Operation Execution Recording

Last modified 12 Mar 2021 10:22 +01:00

Overview

Each repository object has operationExecution multi-valued container that contains information on recent operations executed on this object.

There are basically three reasons for that:

  1. To see recent modifications of an object, along with some basic context (initiator, task, etc).

  2. To see recent failures occurred when an object was processed by a task.

  3. To be able to repeat processing for objects that failed to be processed by a task.

The operation execution records are of two kinds:

  1. Simple operation execution records represent modifications that were done at a target object.

  2. Complex operation execution records represent the processing of a source object by a task.

The nomenclature should perhaps change some day.

The simple records support reason number 1: They inform about recent modifications on a target object. The complex records support reasons 2 and 3. It is possible to look up objects that failed to be processed, and either display them, or retry the processing.

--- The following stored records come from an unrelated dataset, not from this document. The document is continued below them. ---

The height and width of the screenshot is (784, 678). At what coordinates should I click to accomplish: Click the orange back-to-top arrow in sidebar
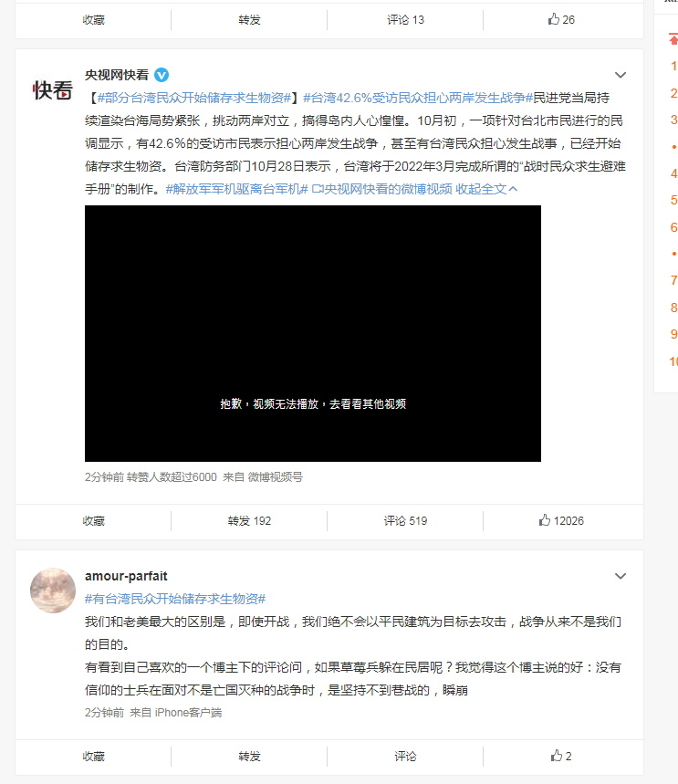tap(673, 39)
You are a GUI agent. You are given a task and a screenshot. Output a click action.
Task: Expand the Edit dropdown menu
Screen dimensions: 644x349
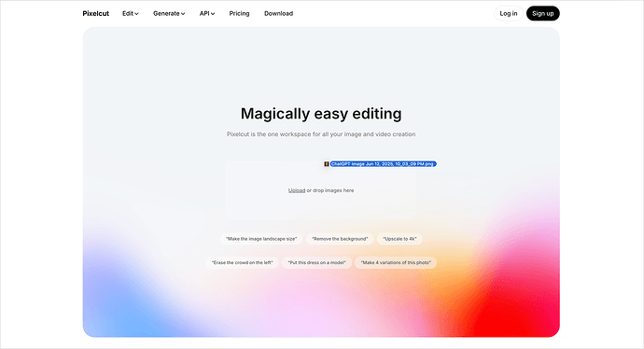(x=130, y=14)
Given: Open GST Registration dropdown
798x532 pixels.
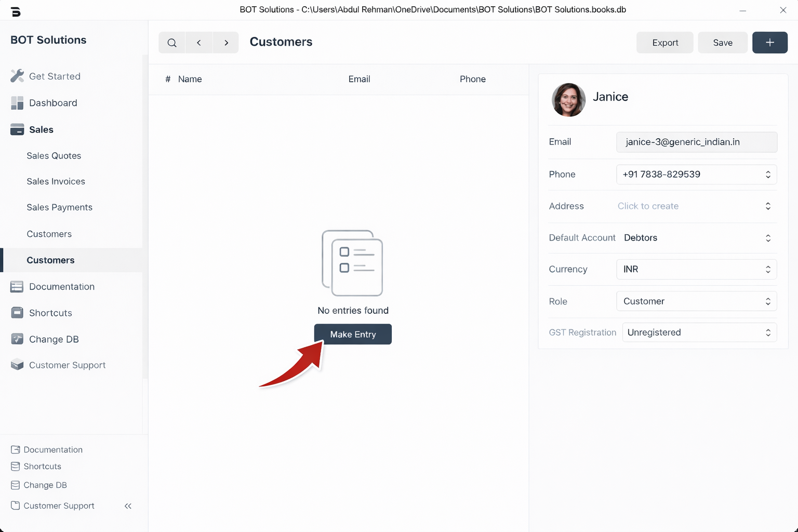Looking at the screenshot, I should (699, 333).
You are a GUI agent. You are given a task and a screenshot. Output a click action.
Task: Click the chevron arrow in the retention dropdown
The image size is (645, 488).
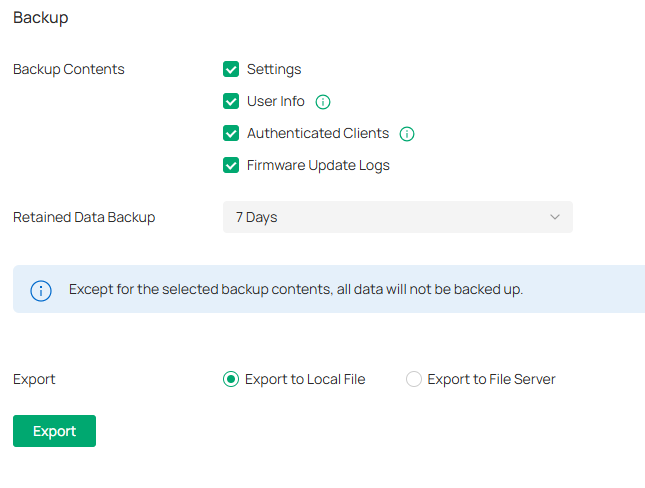[x=556, y=217]
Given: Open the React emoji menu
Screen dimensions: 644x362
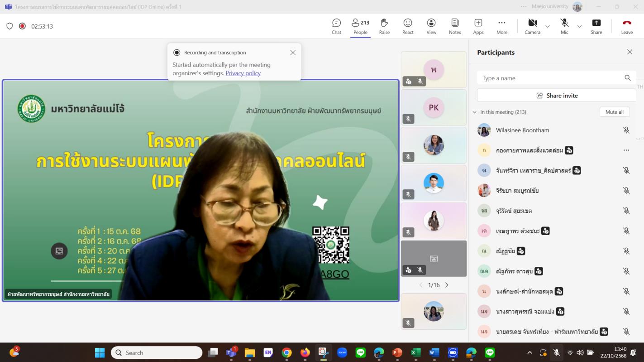Looking at the screenshot, I should tap(408, 26).
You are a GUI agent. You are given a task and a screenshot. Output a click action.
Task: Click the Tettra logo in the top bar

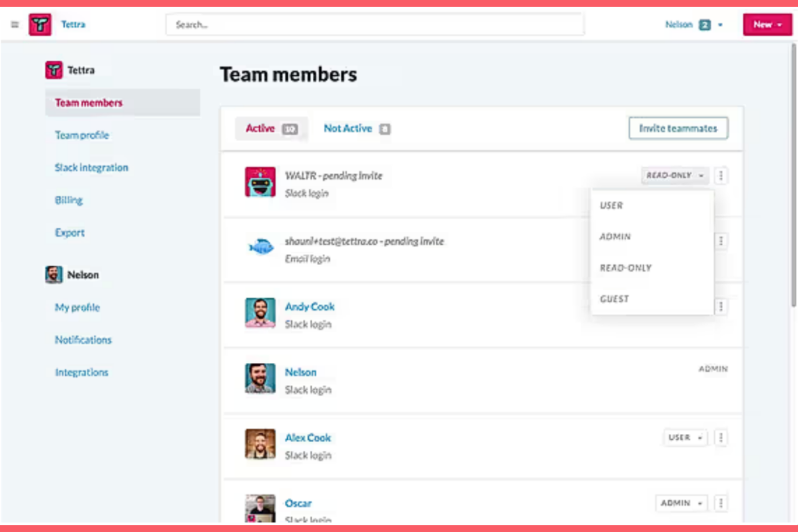(x=40, y=24)
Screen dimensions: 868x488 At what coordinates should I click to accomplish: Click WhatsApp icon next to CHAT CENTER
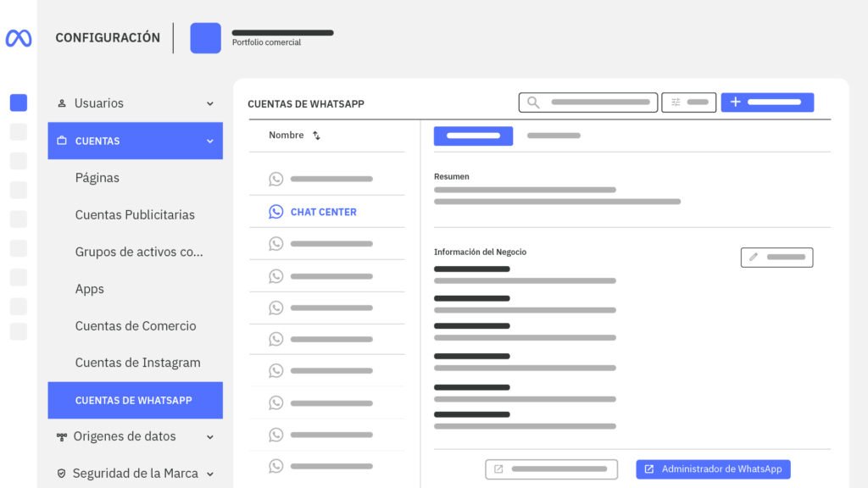[x=275, y=212]
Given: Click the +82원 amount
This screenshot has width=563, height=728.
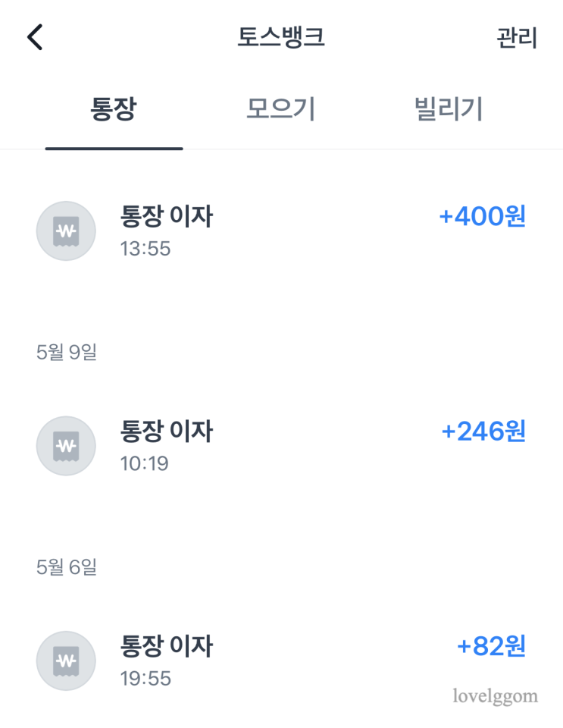Looking at the screenshot, I should tap(491, 647).
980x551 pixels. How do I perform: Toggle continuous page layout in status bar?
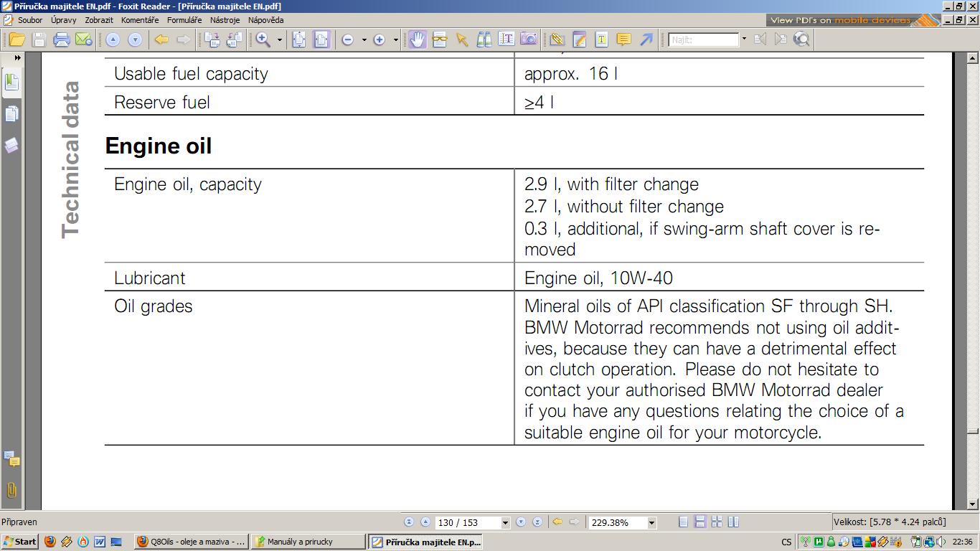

Managing operation execution records

In order to prevent growing objects indefinitely, we do a regular cleanup of operation execution records. The rules are as follows:

  1. Simple and complex records are treated separately.

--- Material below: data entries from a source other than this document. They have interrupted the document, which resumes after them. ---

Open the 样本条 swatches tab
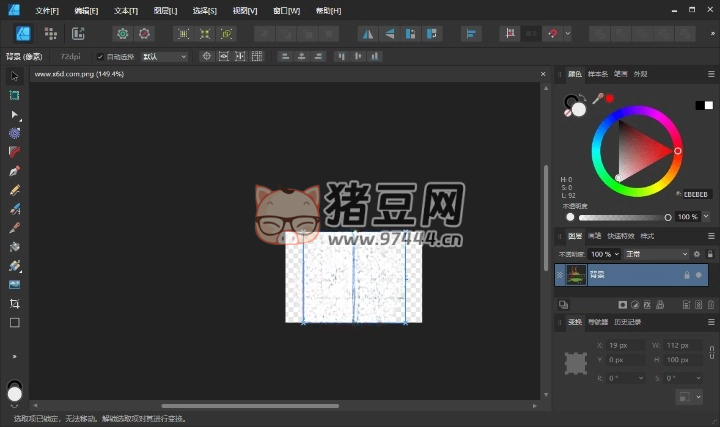Viewport: 720px width, 427px height. (x=597, y=74)
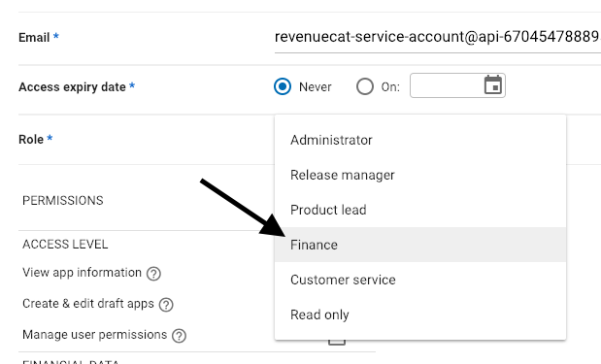601x364 pixels.
Task: Click the ACCESS LEVEL column heading
Action: click(65, 245)
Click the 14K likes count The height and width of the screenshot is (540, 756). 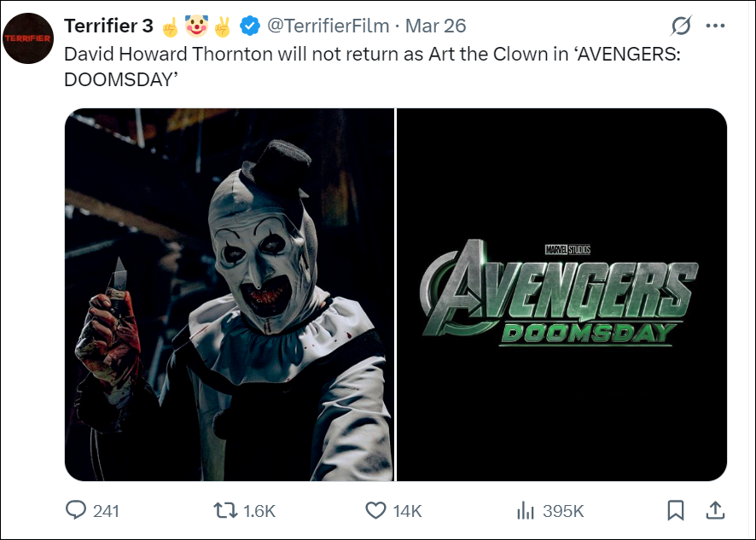pos(408,511)
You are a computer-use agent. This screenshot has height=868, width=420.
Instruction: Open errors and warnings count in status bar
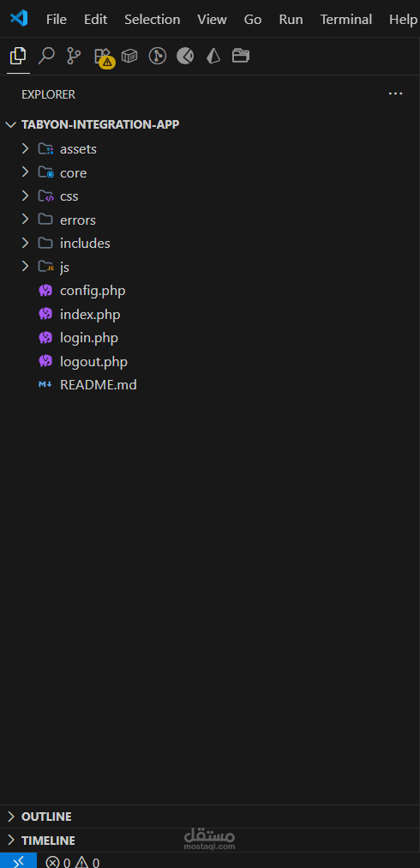(x=73, y=862)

  2. After processing an object by a task, all results related to that task before the task last started are deleted. This allows having more than one record for given task, e.g. for multi-part tasks. [1]

  3. Usual limitations by age and number of records apply.

Do we really want to separate simple and complex records when considering task OID? We could end with simple record originating in given task run, and a complex record from later task run. That could cause some confusion. (Or maybe not, it depends.)

TODO finish …​


1. Current implementation is limited in that it does not know when the 'logical' task (i.e. the whole task tree) really started. It knows only the start time of the current 'physical' task.